▶ [Required work]:
Copy out the material below, switching every "menuitem" to "menu item" and leaving everything else unchanged.

▶ [Record excerpts]:
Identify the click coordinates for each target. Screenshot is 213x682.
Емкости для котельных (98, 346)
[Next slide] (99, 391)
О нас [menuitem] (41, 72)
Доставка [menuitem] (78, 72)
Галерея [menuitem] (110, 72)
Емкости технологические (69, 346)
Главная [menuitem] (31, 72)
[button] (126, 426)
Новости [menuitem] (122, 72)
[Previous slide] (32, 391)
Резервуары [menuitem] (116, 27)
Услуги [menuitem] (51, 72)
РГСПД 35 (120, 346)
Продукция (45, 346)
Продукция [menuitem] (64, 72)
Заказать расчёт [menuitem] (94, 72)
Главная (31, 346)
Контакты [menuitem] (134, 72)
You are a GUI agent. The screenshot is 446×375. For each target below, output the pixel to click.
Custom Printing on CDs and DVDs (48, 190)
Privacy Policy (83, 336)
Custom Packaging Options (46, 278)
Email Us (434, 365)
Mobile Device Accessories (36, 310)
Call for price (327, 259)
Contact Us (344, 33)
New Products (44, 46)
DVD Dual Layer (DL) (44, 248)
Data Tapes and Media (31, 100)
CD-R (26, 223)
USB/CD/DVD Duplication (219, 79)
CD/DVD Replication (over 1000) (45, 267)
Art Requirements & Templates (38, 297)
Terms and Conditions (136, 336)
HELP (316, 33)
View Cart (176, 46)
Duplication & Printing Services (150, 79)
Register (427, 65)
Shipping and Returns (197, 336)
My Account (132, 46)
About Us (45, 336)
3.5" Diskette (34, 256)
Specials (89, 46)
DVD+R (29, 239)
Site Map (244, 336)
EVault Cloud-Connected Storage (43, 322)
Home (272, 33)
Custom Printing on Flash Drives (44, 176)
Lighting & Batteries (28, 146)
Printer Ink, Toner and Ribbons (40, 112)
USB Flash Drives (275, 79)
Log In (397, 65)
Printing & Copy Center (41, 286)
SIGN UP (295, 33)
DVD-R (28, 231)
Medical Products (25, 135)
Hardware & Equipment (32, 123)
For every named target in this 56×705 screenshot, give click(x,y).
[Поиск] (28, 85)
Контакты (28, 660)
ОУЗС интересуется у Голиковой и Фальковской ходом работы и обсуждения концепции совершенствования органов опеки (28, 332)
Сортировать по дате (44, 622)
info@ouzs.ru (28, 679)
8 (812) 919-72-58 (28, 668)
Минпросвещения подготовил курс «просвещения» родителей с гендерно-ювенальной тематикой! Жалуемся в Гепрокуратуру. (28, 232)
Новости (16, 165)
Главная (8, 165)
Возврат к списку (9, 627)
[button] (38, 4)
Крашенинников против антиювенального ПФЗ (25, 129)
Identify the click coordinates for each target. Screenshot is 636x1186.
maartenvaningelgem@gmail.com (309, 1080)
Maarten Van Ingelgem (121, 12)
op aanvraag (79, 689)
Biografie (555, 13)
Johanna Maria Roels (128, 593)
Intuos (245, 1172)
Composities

▶ [Response to this exercise]:
Identify the click coordinates for each target. Screenshot is 213x682.
Емкости для котельных (98, 346)
[Next slide] (99, 391)
О нас [menu item] (41, 72)
Доставка [menu item] (78, 72)
Галерея [menu item] (110, 72)
Емкости технологические (69, 346)
Главная [menu item] (31, 72)
[button] (126, 426)
Новости [menu item] (122, 72)
[Previous slide] (32, 391)
Резервуары [menu item] (116, 27)
Услуги [menu item] (51, 72)
РГСПД 35 (120, 346)
Продукция (45, 346)
Продукция [menu item] (64, 72)
Заказать расчёт [menu item] (94, 72)
Главная (31, 346)
Контакты [menu item] (134, 72)
You are a GUI agent. The screenshot is 446×375. For each target below, output the pixel to click.
Custom Printing on CDs and DVDs (48, 190)
Privacy Policy (83, 336)
Custom Packaging Options (46, 278)
Email Us (434, 365)
Mobile Device Accessories (36, 310)
Call for price (327, 259)
Contact Us (344, 33)
New Products (44, 46)
DVD Dual Layer (DL) (44, 248)
Data Tapes and Media (31, 100)
CD-R (26, 223)
USB/CD/DVD Duplication (219, 79)
CD/DVD Replication (over 1000) (45, 267)
Art Requirements & Templates (38, 297)
Terms and Conditions (136, 336)
HELP (316, 33)
View Cart (176, 46)
Duplication & Printing Services (150, 79)
Register (427, 65)
Shipping and Returns (197, 336)
My Account (132, 46)
About Us (45, 336)
3.5" Diskette (34, 256)
Specials (89, 46)
DVD+R (29, 239)
Site Map (244, 336)
EVault Cloud-Connected Storage (43, 322)
Home (272, 33)
Custom Printing on Flash Drives (44, 176)
Lighting & Batteries (28, 146)
Printer Ink, Toner and Ribbons (40, 112)
USB Flash Drives (275, 79)
Log In (397, 65)
Printing & Copy Center (41, 286)
SIGN UP (295, 33)
DVD-R (28, 231)
Medical Products (25, 135)
Hardware & Equipment (32, 123)
For every named target in this 56×705 screenshot, give click(x,y).
[Поиск] (28, 85)
Контакты (28, 660)
ОУЗС интересуется у Голиковой и Фальковской ходом работы и обсуждения концепции совершенствования органов опеки (28, 332)
Сортировать по дате (44, 622)
info@ouzs.ru (28, 679)
8 (812) 919-72-58 (28, 668)
Минпросвещения подготовил курс «просвещения» родителей с гендерно-ювенальной тематикой! Жалуемся в Гепрокуратуру. (28, 232)
Новости (16, 165)
Главная (8, 165)
Возврат к списку (9, 627)
[button] (38, 4)
Крашенинников против антиювенального ПФЗ (25, 129)
Identify the click coordinates for each target. Screenshot is 636x1186.
maartenvaningelgem@gmail.com (309, 1080)
Maarten Van Ingelgem (121, 12)
op aanvraag (79, 689)
Biografie (555, 13)
Johanna Maria Roels (128, 593)
Intuos (245, 1172)
Composities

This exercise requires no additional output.